Don't build all four layers on day one. Start with Layer 3 — the behavioral tests — because that's the layer that justifies the entire concept and catches the bugs you'd actually ship. Write five tests for the five worst things your agent could do. Run them. You will almost certainly find one already failing.
Then add Layer 2 the first time a model swap or provider update burns you, and Layer 1 backfills naturally as you refactor. Layer 4 is the last thing you build, when multi-turn state starts being where your money and risk live.
The AI agent evaluation harness with its 131 tests in production isn't a quality gate I added at the end. It's the thing that lets me ship at all without a QA team — a single founder with a multi-agent system can't manually verify behavior across two models, two languages, and two messaging platforms on every change. The harness does it for three cents.
Q: Isn't LLM-as-judge just moving the reliability problem one layer up? You're trusting a model to grade a model.
A: Yes, and that's fine for binary constraint checks, less fine for nuanced scoring. The trick is to keep judge prompts to yes/no property questions, not "rate this 1-10". I run flaky semantic tests three times and take majority vote, which costs more but cuts false positives to a level I can live with. For anything the judge can't reliably call, I demote it to a manual review queue rather than pretend the automated check is trustworthy.
Q: Why not use an off-the-shelf eval framework instead of building your own?
A: I evaluated a few. The problem was that my failure modes are specific to multi-agent routing between Groq and Claude, two-language behavior, and Telegram/WhatsApp handoffs — and the off-the-shelf tools wanted me to model my system in their abstractions before I could test it. The harness is maybe 600 lines of my own code. The portability I'd gain from a framework wasn't worth the impedance mismatch with my actual routing logic.
Q: How do you keep Layer 3 tests from breaking every time you change a prompt?
A: They test properties, not strings. "Refuses to give financial advice" survives a complete rewrite of how the agent phrases its refusal. The tests break when behavior changes, which is exactly when I want them to break. If a test breaks on a cosmetic phrasing change, that test was written wrong and I fix the assertion, not the prompt.
Q: What's the actual time cost of running 131 tests — does it slow your dev loop?
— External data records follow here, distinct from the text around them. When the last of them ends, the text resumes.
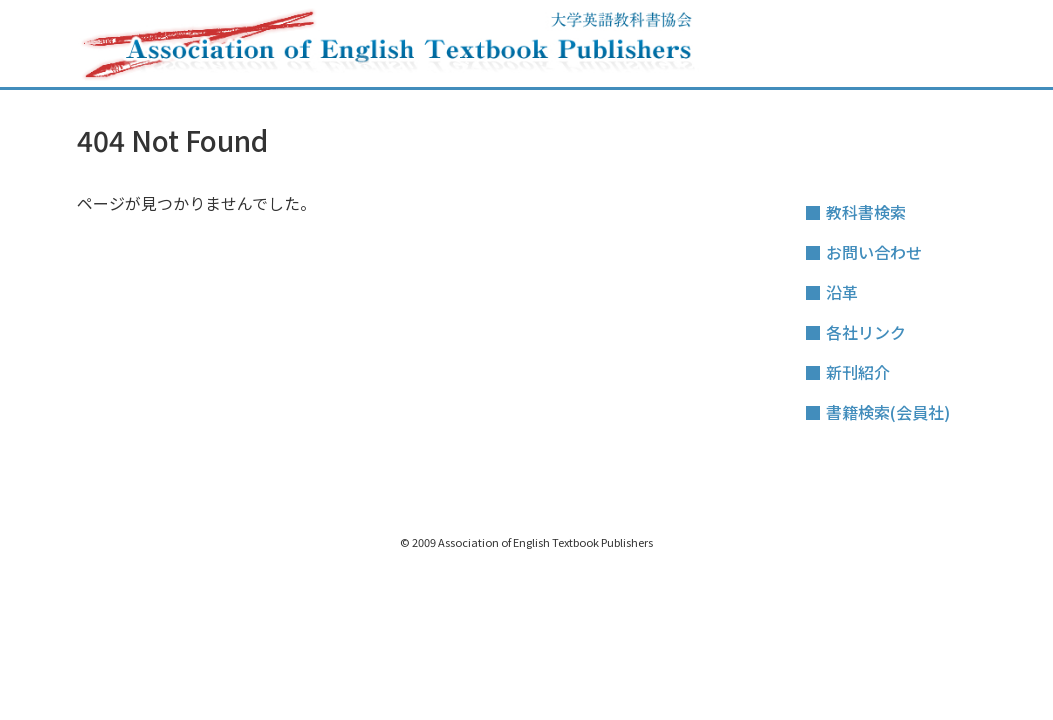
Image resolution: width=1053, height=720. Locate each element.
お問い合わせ (874, 252)
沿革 (842, 292)
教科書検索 (866, 212)
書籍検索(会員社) (888, 412)
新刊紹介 (858, 372)
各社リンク (866, 332)
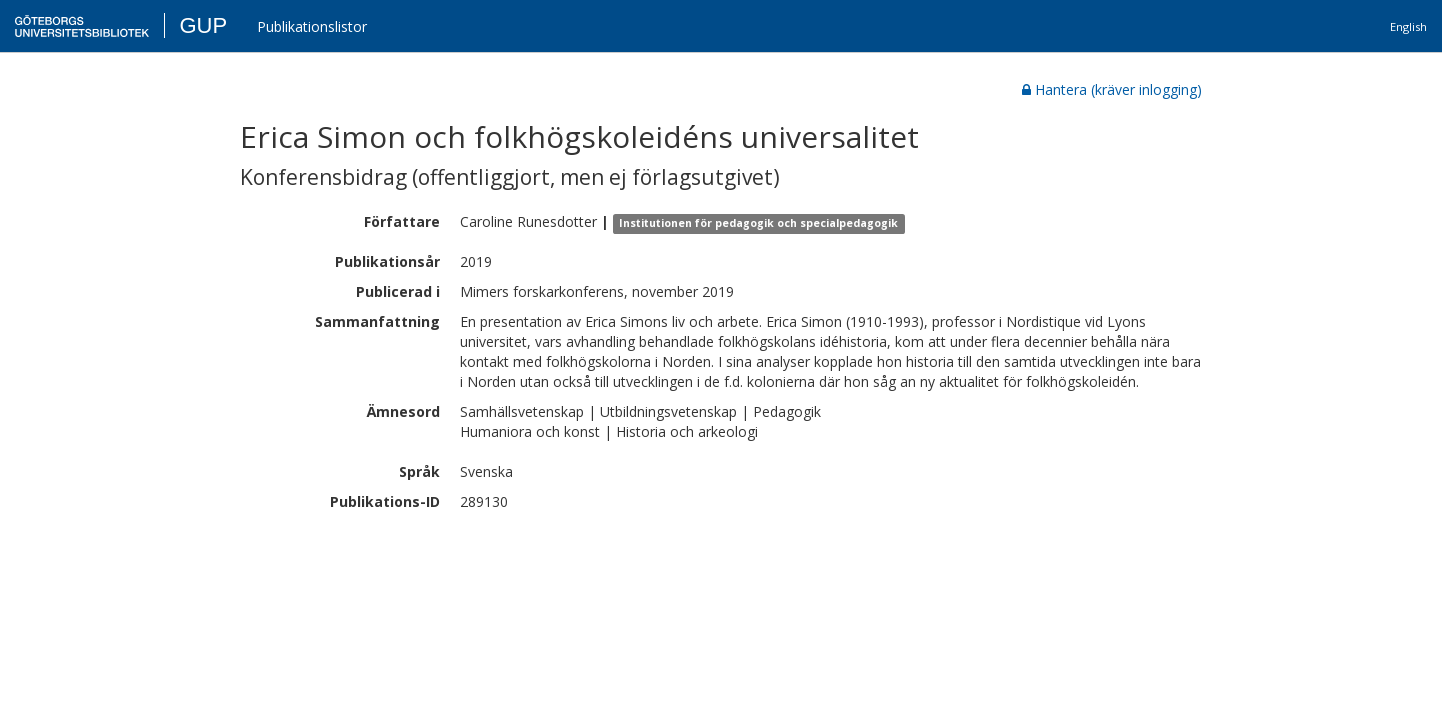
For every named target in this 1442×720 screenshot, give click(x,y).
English (1408, 26)
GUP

A: A full pass is under two minutes, dominated by Layer 3 and 4 latency, not Layers 1-2 which finish in seconds. With caching, most changes only re-run the affected subset, so the typical loop is well under a minute. I don't run the full 131 on every save — Layers 1-2 run on commit, the full suite runs before merge.
Q: At what scale does building this stop being worth it for a solo founder or tiny team?
A: It's worth it the moment your agent can do something irreversible or embarrassing — give bad advice, leak context between users, call a tool with destructive side effects. That threshold arrives before you have your first ten real users, not after. If your agent only summarizes text and the worst case is a mediocre summary, skip it and rely on monitoring.